Your answer should be the lines below from the one with "Ekim 2024 (332, 1396)" to the one with "turbobet adres (336, 1943)", both included, given again exactly and with nothing added.

DATASET ENTRIES section start

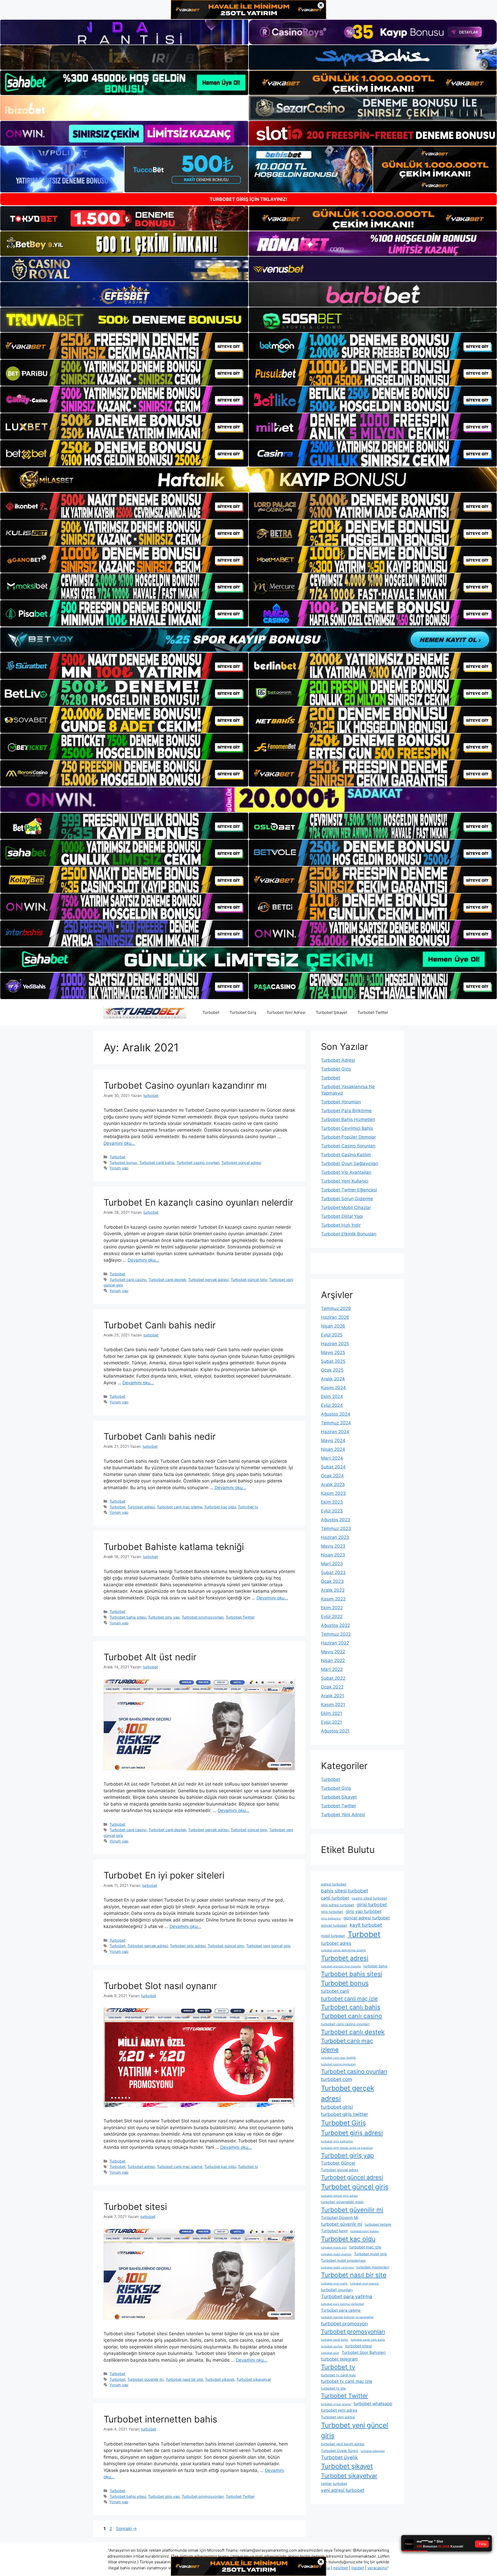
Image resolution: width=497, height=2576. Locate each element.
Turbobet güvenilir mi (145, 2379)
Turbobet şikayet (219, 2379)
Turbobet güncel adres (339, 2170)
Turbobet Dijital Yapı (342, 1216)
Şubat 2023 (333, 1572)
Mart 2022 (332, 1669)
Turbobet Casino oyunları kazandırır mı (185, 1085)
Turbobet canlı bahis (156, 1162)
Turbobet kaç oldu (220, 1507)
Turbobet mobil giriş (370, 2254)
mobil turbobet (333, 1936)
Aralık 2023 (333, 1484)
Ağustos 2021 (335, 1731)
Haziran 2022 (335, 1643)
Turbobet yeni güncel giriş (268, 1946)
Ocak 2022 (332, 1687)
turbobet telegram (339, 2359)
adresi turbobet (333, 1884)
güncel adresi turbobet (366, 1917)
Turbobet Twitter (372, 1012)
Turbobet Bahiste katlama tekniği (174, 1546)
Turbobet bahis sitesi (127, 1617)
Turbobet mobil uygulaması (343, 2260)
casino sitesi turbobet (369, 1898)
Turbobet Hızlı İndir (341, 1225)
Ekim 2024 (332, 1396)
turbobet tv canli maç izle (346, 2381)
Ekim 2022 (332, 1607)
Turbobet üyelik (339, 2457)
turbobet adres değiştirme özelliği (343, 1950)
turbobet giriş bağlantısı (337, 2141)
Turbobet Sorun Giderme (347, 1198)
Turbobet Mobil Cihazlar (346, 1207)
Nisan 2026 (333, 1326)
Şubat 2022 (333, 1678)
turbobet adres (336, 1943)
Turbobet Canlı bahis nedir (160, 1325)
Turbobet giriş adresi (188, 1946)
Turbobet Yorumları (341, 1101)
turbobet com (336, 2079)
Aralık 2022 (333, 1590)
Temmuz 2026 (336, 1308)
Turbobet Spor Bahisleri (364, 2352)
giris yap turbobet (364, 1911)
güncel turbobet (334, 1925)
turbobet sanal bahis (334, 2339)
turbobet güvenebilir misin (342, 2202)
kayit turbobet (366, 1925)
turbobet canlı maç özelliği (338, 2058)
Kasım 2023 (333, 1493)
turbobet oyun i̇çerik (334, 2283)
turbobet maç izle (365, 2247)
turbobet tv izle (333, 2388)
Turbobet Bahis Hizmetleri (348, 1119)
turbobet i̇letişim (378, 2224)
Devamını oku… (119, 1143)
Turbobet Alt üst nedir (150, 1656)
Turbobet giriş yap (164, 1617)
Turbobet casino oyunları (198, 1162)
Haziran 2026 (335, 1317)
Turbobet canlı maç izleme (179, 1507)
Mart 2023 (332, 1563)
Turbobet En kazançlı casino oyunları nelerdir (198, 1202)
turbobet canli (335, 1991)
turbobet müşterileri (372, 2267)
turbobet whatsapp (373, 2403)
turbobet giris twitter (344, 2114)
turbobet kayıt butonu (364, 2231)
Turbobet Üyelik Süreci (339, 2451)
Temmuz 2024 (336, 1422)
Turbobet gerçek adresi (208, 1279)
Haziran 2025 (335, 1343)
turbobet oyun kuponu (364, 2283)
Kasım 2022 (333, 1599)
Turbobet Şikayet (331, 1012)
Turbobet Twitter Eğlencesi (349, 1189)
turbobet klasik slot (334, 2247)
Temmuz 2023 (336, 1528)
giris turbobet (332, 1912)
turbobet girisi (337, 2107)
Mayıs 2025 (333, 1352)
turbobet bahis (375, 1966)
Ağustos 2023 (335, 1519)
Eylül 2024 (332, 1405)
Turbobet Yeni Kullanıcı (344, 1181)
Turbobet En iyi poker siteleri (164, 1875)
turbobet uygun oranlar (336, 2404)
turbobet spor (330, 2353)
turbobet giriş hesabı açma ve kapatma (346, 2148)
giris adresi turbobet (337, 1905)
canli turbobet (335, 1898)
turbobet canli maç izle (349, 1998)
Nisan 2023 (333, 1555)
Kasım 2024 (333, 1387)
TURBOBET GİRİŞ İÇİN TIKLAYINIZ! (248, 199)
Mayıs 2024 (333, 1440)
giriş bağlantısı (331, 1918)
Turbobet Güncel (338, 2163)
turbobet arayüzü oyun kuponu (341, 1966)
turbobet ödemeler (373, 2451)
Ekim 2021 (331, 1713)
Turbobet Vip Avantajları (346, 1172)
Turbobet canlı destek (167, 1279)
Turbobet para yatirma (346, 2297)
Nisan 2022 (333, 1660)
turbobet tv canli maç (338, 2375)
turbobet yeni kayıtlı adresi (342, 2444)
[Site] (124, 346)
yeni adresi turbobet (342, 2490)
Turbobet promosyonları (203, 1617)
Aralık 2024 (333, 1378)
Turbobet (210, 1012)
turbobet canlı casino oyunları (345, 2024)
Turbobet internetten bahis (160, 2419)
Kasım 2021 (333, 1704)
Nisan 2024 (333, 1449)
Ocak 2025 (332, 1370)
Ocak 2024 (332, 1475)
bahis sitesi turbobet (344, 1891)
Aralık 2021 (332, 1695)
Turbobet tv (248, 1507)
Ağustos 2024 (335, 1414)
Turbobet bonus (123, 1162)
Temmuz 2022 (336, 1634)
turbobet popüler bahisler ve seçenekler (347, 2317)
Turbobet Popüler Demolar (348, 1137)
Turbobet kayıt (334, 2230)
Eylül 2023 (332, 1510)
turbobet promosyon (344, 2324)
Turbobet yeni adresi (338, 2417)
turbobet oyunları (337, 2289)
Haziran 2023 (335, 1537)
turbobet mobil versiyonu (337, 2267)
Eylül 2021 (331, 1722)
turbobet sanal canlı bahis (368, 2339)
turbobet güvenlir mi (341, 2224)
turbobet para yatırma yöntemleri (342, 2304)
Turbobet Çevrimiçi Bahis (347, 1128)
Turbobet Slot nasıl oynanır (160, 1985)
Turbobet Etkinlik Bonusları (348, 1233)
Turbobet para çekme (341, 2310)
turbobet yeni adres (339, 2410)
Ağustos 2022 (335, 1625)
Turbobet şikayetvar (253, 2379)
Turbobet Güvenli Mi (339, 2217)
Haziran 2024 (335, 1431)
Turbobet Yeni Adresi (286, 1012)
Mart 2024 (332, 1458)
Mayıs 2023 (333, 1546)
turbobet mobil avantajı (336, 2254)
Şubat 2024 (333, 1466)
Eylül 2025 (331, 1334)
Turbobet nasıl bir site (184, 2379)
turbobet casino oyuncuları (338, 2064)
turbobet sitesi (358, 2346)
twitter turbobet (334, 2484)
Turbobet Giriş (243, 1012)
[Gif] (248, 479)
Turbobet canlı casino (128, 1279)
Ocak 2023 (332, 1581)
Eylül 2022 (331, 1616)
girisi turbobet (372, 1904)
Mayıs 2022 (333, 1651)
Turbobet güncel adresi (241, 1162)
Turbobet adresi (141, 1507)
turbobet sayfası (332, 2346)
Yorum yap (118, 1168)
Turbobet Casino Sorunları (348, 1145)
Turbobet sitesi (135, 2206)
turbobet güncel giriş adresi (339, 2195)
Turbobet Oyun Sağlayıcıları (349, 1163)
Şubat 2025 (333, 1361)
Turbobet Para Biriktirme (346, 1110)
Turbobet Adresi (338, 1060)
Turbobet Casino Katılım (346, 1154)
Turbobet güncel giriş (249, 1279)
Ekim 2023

DATASET ENTRIES section end

- **ANSWER FOR THIS EXERCISE**
Ekim 2024 (332, 1396)
turbobet tv canli maç izle (346, 2381)
Ekim 2022 (332, 1607)
Turbobet üyelik (339, 2457)
turbobet adres değiştirme özelliği (343, 1950)
turbobet giriş bağlantısı (337, 2141)
Turbobet Sorun Giderme (347, 1198)
Turbobet Mobil Cihazlar (346, 1207)
Nisan 2026 (333, 1326)
Şubat 2022 (333, 1678)
turbobet adres (336, 1943)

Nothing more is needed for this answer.